Ultimately, two things happened that led to my getting sober on January 1, 2022. The first breaks my heart to pieces and I will only tell it briefly because while the story involves me it involves me only as a sidebar character in someone else’s story. I don’t have any right to tell. In April of 2021, my uncle died from multiple complications, one of them was alcoholism. He was a beautiful, complicated, loving soul. He was only 59. He left behind my dear aunt and three beautiful amazing cousins. There is way more to the story, as there always is when telling the story of how your life intertwines in intimate and unique ways with ones you love so very much. Please do not think I tell this story to make my precious uncle and family seem like a one-dimensional plot point in the story of my life living with addiction and going through recovery. I have kept my uncle’s funeral prayer card with me in my journal since he passed. Something in me believes he’s looking out for me, even now. He knows what addiction is. And I bet he knew, too, how terrifying the thought of ever quitting was.

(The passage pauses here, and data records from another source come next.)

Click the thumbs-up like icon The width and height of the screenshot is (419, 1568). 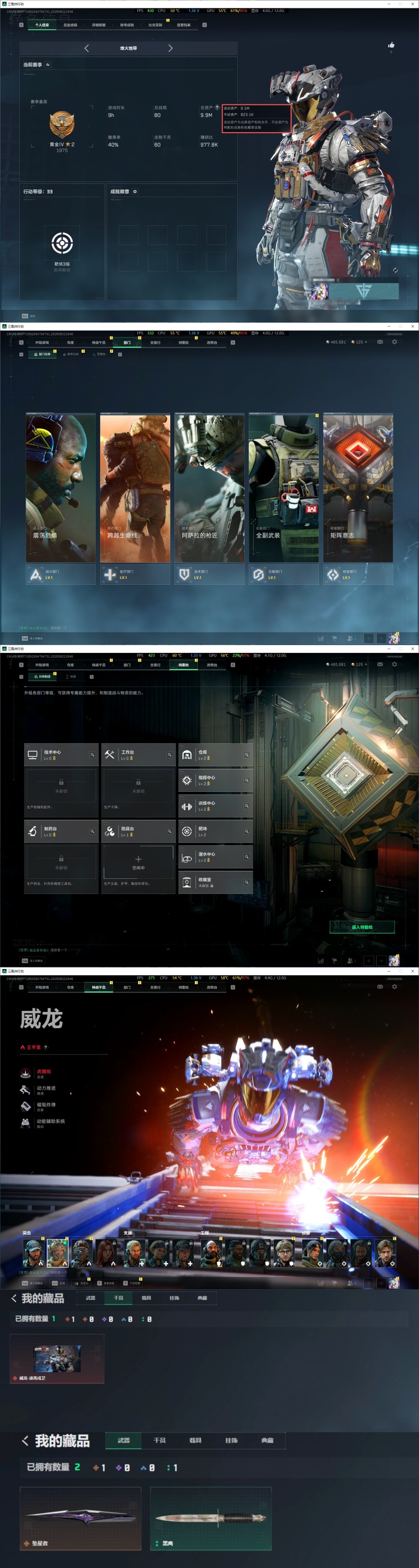tap(391, 45)
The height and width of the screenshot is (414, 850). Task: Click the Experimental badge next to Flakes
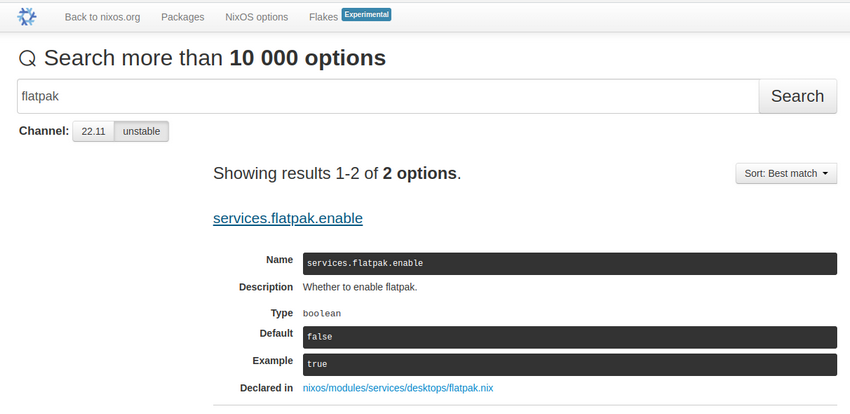[x=367, y=15]
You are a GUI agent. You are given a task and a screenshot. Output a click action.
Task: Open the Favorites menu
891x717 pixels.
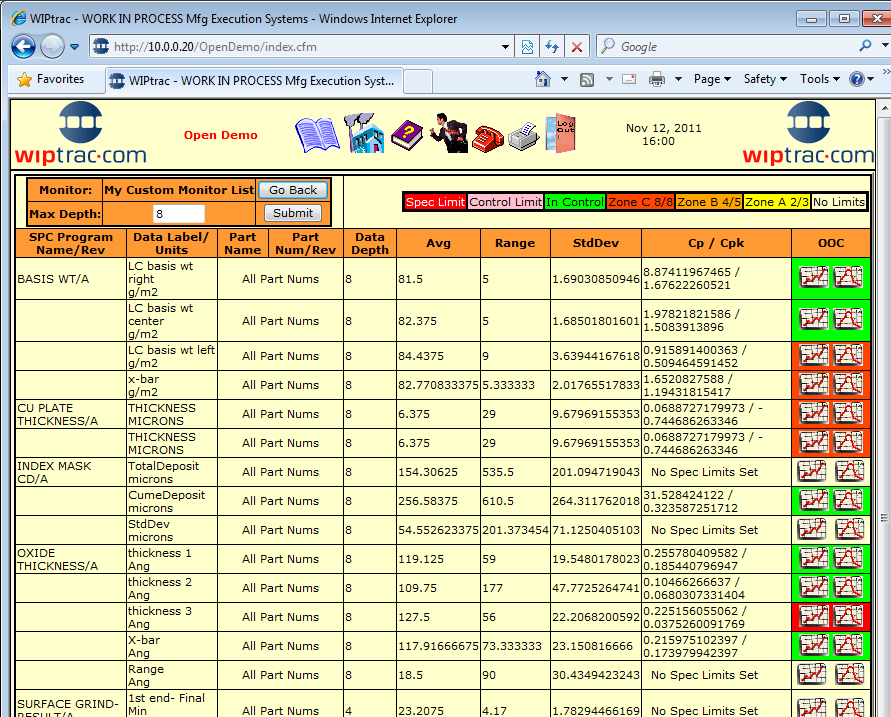pos(51,79)
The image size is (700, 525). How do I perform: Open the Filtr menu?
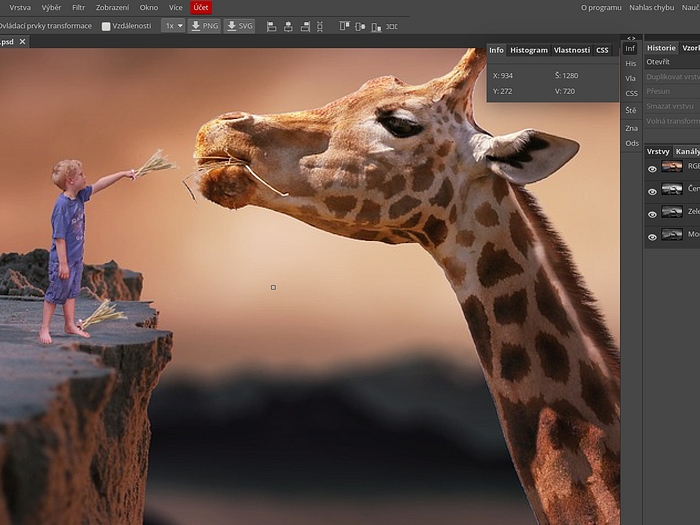[x=79, y=7]
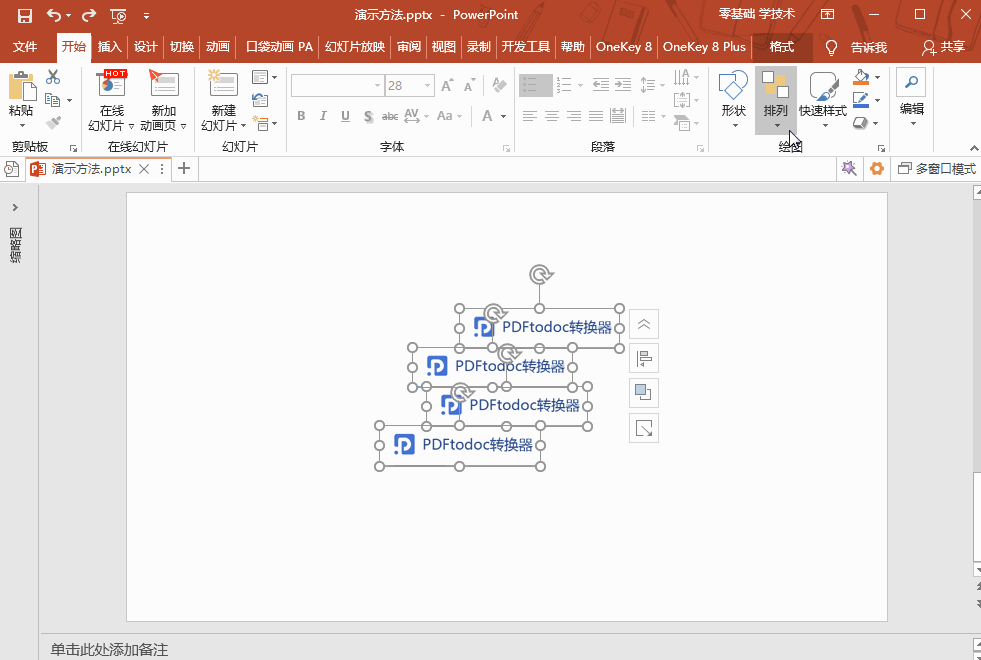Image resolution: width=981 pixels, height=660 pixels.
Task: Toggle Bold formatting
Action: [x=301, y=116]

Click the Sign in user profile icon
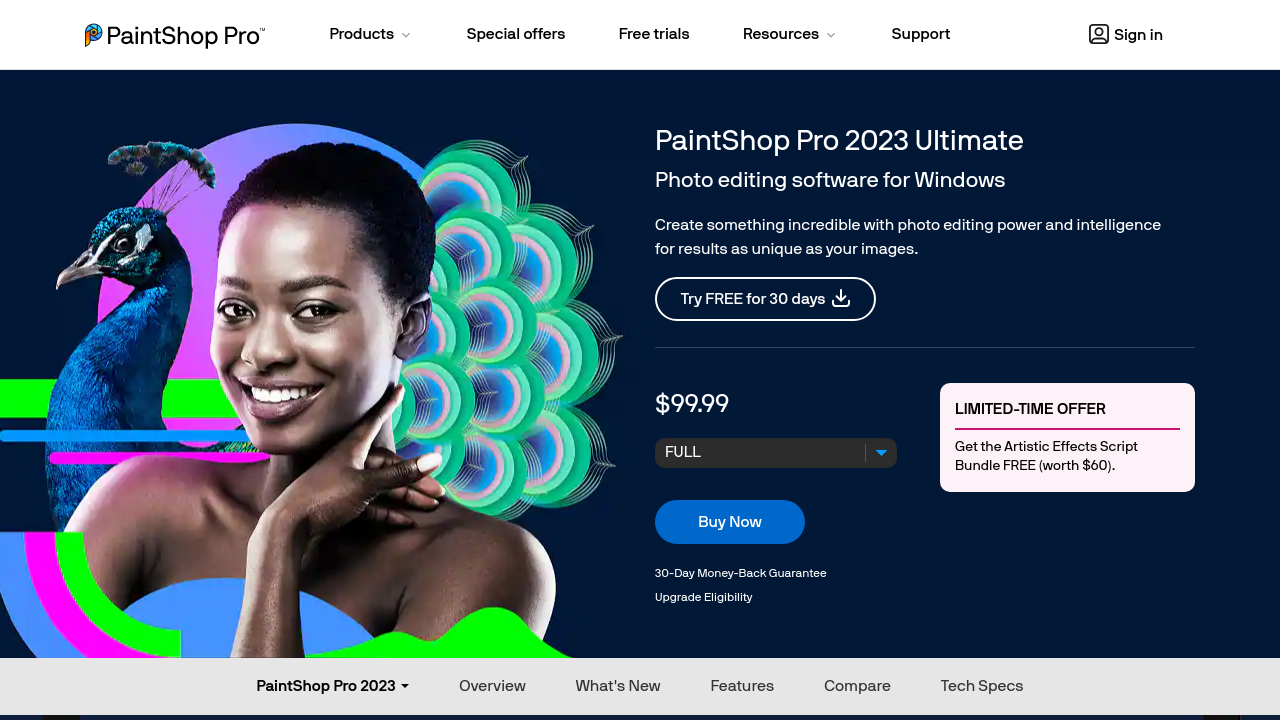click(1099, 34)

Every story of addiction and every story of every person’s life is for them to tell. I only share this story about my uncle because it was so deeply, deeply jarring to me to lose him that fast. Once it was revealed that he was gravely ill it was only about two months or so until he passed away. I guess in my mind, in my whole body, it was a flashing red light. Warning: you do not get infinite tries to get better. The thing that is secretly hurting you can absolutely silently kill you, too.

Whether or not you say it to yourself, admit it to yourself, whether or not you want to look at your darkness – your darkness is there.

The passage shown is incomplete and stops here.